## REQUIREMENT
Some lines in the records below may hold the word "Given"; give the number of those lines and nothing else.

---------------

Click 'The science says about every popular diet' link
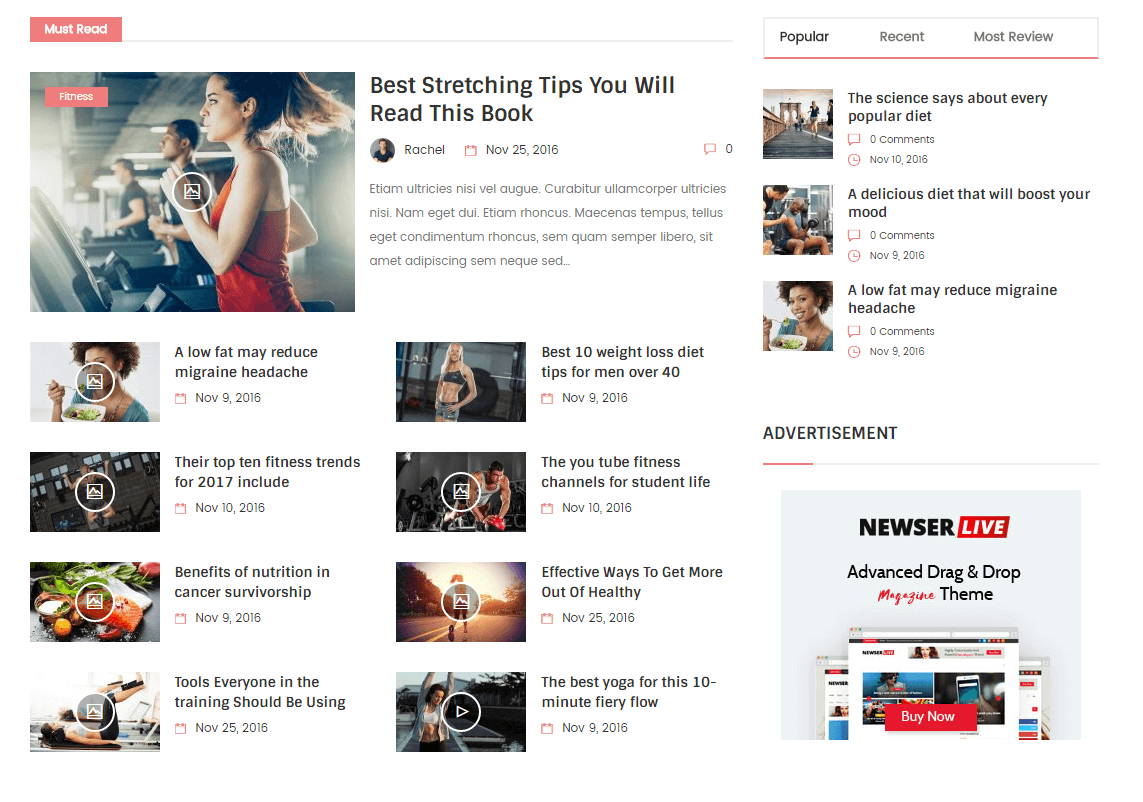This screenshot has width=1143, height=802. click(x=947, y=107)
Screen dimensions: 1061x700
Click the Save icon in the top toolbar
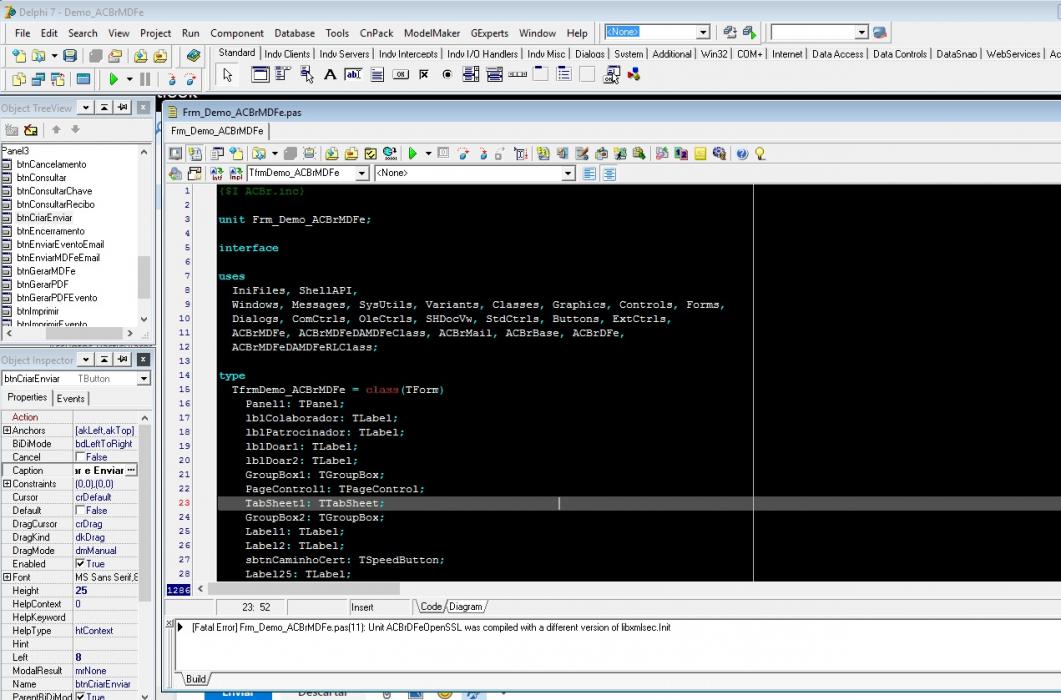pyautogui.click(x=70, y=56)
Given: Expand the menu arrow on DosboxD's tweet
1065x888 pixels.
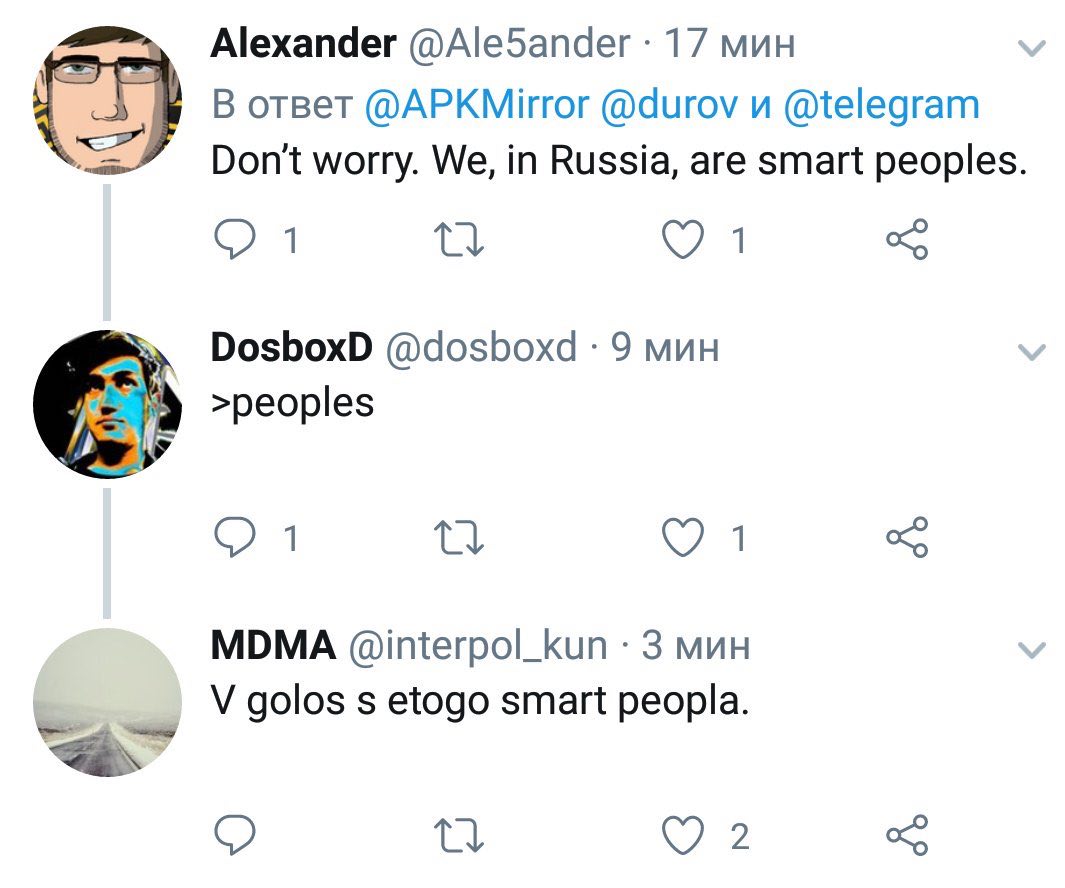Looking at the screenshot, I should (1030, 351).
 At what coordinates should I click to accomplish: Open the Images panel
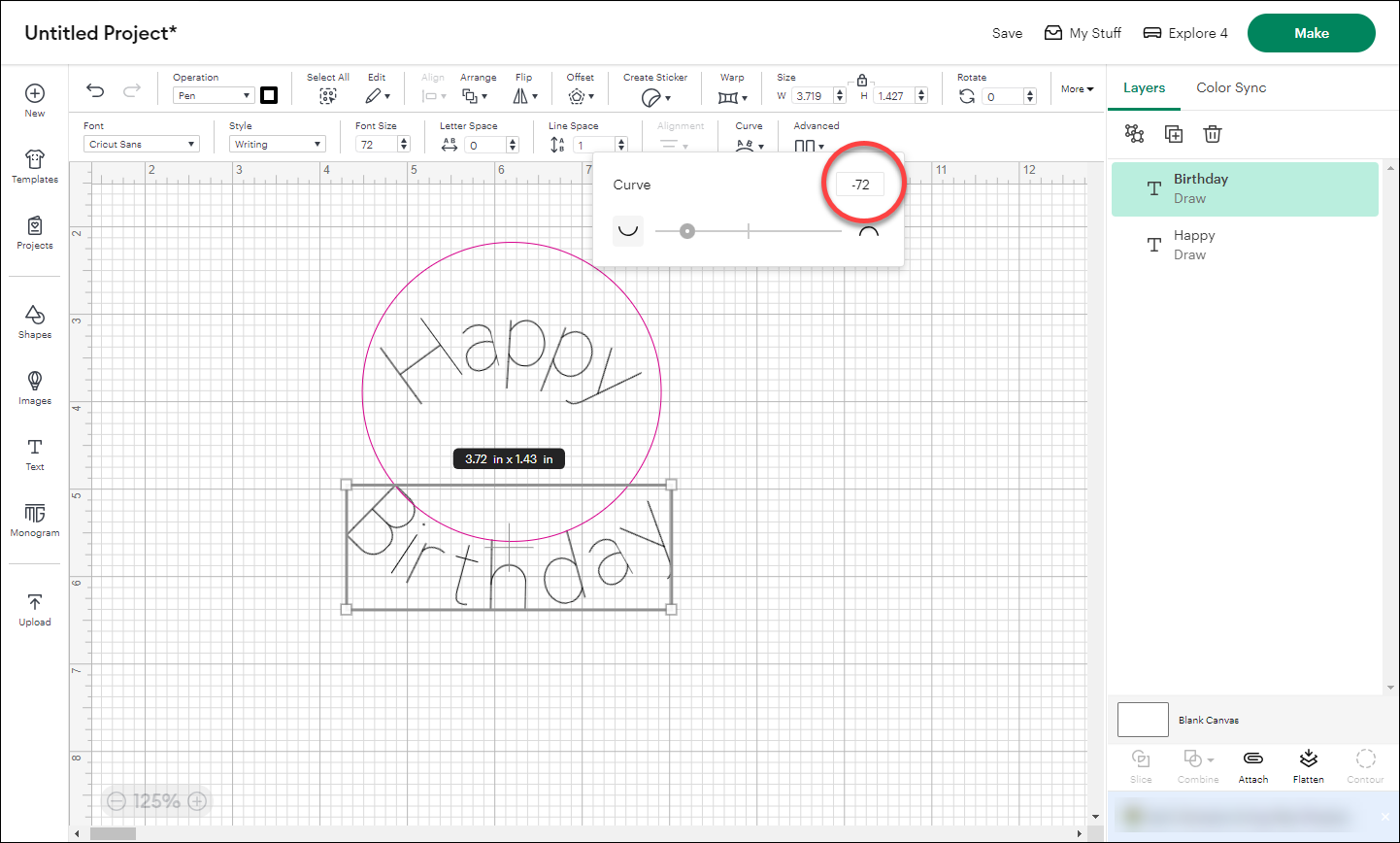click(x=34, y=387)
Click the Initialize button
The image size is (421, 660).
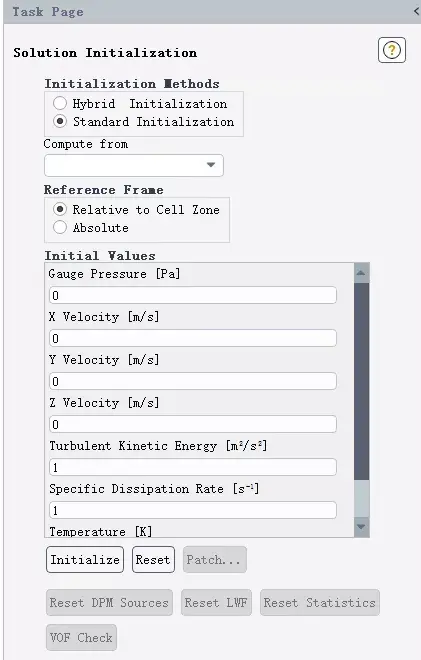tap(85, 559)
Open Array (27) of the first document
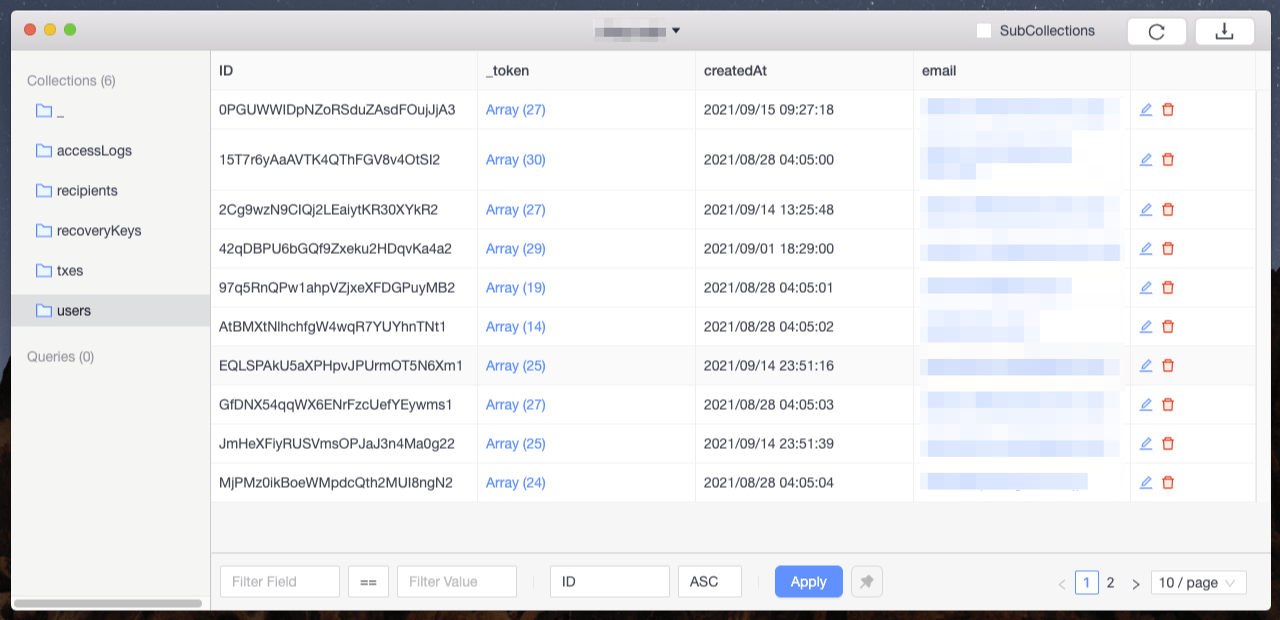The image size is (1280, 620). click(515, 110)
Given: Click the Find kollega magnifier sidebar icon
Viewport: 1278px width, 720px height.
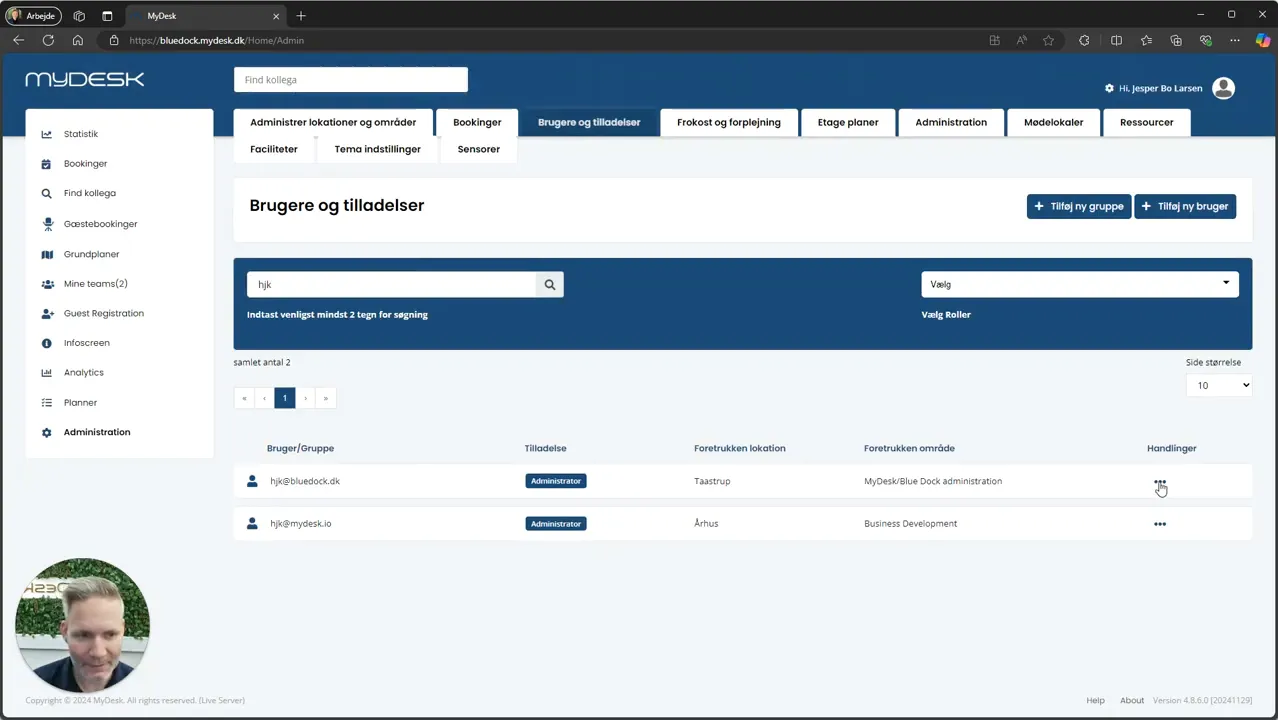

---------------

## RESULT OF THIS TASK
2